▶ Task to complete:
Only a number is wanted: how many lines in the listing contain the word "node"?
# # #
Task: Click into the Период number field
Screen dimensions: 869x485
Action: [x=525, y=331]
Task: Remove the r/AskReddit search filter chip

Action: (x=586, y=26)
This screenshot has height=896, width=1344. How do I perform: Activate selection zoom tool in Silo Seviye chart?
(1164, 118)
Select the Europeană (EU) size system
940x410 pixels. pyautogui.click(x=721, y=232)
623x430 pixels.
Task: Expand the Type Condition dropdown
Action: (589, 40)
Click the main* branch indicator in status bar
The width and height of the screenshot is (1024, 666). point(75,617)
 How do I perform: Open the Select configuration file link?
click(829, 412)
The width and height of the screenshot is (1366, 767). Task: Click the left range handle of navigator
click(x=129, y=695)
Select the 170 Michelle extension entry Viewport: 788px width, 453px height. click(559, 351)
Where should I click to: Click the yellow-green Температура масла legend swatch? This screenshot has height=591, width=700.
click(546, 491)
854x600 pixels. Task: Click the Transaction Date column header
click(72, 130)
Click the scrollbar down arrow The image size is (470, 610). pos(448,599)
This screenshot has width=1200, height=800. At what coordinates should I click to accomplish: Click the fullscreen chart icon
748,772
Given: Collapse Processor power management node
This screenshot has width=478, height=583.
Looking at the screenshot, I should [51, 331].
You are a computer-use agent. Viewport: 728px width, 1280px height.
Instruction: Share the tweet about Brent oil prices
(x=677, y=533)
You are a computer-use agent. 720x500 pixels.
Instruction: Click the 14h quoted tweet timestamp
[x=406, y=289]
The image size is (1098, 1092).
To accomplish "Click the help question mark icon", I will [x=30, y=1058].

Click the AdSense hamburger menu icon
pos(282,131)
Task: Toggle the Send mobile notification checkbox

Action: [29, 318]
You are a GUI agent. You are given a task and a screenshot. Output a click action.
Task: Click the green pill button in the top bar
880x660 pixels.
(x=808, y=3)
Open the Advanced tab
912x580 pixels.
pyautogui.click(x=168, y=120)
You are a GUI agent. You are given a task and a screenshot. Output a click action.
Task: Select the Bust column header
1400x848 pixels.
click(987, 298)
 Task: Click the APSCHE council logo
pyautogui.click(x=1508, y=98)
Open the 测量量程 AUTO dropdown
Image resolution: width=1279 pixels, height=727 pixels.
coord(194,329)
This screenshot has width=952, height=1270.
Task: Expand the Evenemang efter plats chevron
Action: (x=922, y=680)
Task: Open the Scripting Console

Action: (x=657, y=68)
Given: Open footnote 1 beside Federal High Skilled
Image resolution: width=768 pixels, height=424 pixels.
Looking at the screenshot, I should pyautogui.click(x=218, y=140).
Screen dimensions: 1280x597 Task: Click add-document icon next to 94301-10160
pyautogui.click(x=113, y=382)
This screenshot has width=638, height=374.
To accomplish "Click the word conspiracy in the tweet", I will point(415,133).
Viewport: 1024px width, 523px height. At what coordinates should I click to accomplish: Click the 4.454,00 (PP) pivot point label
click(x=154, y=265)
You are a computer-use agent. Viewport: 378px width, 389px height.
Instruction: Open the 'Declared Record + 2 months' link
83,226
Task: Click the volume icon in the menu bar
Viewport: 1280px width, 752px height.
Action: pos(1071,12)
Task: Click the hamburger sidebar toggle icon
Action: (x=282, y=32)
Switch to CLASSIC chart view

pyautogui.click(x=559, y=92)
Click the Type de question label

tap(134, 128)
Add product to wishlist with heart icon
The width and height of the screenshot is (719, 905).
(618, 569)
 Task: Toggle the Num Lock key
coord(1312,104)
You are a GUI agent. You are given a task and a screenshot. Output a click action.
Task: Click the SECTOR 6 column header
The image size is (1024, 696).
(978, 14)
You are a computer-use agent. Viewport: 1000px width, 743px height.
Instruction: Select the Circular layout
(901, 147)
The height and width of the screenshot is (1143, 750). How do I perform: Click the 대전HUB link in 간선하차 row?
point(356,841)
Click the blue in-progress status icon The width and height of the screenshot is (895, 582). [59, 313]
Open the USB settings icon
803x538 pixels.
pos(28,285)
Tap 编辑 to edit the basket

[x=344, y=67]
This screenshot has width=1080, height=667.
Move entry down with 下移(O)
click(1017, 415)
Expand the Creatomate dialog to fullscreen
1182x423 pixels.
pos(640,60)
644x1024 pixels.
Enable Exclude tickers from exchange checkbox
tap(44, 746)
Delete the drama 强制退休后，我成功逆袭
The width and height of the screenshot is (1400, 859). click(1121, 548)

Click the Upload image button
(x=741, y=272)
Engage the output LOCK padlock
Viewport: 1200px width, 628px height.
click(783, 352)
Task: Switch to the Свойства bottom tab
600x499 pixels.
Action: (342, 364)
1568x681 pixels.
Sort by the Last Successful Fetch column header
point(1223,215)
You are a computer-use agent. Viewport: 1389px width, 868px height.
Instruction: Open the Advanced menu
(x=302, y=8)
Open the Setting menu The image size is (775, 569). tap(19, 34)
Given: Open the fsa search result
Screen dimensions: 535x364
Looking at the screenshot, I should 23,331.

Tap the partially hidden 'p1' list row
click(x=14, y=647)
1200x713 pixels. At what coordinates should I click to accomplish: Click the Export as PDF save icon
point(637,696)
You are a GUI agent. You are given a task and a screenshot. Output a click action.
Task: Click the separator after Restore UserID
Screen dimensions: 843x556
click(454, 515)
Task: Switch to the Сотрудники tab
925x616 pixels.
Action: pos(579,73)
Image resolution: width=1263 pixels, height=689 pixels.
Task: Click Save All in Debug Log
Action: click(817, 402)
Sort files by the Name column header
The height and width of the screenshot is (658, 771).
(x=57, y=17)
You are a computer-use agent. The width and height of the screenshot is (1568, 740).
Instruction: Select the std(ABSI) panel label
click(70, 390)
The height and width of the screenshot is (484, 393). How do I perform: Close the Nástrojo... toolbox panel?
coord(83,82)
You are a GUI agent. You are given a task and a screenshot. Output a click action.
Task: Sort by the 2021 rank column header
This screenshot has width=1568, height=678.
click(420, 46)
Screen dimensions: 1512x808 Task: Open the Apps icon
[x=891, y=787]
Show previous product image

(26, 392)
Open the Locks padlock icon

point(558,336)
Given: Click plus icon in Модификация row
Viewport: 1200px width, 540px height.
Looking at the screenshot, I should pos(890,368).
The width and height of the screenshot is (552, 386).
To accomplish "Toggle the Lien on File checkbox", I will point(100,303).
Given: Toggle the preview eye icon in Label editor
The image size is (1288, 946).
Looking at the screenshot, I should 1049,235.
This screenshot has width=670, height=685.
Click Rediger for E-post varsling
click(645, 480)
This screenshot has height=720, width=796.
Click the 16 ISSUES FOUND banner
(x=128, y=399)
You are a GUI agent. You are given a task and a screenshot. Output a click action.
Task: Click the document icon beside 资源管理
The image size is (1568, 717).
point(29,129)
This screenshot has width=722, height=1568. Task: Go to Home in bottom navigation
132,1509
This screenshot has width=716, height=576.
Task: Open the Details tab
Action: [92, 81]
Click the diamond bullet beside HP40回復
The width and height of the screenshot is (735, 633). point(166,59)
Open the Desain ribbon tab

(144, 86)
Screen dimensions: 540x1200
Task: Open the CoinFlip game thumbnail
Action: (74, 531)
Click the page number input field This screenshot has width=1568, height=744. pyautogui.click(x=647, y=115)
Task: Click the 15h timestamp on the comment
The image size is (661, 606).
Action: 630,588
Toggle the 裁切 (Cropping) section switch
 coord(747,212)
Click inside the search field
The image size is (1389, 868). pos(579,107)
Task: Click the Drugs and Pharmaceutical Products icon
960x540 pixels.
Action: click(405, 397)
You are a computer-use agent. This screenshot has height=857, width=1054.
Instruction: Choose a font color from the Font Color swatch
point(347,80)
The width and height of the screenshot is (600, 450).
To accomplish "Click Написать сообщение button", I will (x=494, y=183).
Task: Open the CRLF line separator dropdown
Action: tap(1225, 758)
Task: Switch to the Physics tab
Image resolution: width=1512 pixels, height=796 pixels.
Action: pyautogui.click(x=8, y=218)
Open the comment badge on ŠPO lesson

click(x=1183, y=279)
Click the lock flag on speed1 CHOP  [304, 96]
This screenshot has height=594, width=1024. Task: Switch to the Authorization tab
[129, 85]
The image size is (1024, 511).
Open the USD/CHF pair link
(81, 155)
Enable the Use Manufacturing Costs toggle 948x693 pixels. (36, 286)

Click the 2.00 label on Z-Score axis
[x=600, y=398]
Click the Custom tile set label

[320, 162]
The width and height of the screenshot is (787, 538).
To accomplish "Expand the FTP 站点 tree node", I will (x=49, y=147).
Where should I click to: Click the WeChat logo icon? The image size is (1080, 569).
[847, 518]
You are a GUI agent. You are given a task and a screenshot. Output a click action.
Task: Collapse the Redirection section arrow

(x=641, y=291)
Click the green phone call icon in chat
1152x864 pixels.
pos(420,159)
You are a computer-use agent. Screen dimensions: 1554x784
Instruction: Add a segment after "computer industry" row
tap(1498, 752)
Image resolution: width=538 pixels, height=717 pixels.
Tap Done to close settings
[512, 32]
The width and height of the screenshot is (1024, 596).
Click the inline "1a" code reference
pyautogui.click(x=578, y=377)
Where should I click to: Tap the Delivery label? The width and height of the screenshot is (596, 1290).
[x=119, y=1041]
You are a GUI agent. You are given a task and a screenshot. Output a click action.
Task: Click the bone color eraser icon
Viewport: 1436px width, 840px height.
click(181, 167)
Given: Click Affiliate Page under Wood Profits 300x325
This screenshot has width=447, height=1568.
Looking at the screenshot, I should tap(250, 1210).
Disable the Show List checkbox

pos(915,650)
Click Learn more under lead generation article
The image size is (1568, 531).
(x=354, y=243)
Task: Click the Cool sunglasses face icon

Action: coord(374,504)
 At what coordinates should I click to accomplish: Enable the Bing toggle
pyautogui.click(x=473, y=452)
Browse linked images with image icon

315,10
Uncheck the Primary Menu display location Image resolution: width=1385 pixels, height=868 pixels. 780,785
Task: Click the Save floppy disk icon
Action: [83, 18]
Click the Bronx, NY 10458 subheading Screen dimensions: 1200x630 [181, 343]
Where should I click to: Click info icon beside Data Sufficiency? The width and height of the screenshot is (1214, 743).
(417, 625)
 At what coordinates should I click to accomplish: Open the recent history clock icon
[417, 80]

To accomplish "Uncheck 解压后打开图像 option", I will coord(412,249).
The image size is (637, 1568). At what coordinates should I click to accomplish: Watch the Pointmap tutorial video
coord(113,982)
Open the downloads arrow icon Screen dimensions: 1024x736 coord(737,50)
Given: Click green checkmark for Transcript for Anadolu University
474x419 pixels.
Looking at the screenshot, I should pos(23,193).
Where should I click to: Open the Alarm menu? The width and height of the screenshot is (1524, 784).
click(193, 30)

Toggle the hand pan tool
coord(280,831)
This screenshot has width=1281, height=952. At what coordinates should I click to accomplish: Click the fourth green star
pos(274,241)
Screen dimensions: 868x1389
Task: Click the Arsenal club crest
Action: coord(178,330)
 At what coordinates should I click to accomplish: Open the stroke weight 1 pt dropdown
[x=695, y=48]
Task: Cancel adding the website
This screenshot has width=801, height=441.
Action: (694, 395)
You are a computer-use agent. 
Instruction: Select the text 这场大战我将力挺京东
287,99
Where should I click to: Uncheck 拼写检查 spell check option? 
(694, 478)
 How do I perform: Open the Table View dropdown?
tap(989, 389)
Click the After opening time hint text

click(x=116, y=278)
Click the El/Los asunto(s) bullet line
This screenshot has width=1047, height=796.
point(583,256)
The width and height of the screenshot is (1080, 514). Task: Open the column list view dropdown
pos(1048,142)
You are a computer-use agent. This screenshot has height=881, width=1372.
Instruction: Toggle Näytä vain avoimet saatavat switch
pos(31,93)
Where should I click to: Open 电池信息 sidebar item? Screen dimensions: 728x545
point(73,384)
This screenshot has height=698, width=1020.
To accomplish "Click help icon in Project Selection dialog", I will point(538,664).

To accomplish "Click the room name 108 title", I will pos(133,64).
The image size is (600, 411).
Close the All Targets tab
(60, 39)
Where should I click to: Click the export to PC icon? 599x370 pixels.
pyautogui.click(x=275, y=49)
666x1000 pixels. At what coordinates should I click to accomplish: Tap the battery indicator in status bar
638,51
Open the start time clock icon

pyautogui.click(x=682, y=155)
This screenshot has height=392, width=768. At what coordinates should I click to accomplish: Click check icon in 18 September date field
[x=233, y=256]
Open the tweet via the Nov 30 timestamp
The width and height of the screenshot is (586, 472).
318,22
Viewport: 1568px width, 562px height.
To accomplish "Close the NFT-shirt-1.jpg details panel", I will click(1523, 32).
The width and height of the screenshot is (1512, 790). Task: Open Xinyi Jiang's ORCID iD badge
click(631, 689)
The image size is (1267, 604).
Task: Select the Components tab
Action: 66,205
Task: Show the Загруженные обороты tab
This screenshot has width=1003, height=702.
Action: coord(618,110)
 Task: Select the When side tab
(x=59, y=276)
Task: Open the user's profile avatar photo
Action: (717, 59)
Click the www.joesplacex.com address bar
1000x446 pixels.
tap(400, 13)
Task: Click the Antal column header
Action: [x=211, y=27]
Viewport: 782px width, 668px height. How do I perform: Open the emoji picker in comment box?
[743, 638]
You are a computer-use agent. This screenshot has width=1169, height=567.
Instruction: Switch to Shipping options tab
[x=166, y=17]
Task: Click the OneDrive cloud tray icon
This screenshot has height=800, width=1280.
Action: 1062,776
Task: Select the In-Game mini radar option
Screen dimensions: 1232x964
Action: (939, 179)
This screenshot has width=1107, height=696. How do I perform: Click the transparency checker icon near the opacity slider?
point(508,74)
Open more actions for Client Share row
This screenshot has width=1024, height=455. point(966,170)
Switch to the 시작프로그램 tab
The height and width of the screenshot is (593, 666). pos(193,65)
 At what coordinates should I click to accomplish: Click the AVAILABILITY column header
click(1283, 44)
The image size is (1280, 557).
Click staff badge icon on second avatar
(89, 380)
# # #
▶ Exercise result:
2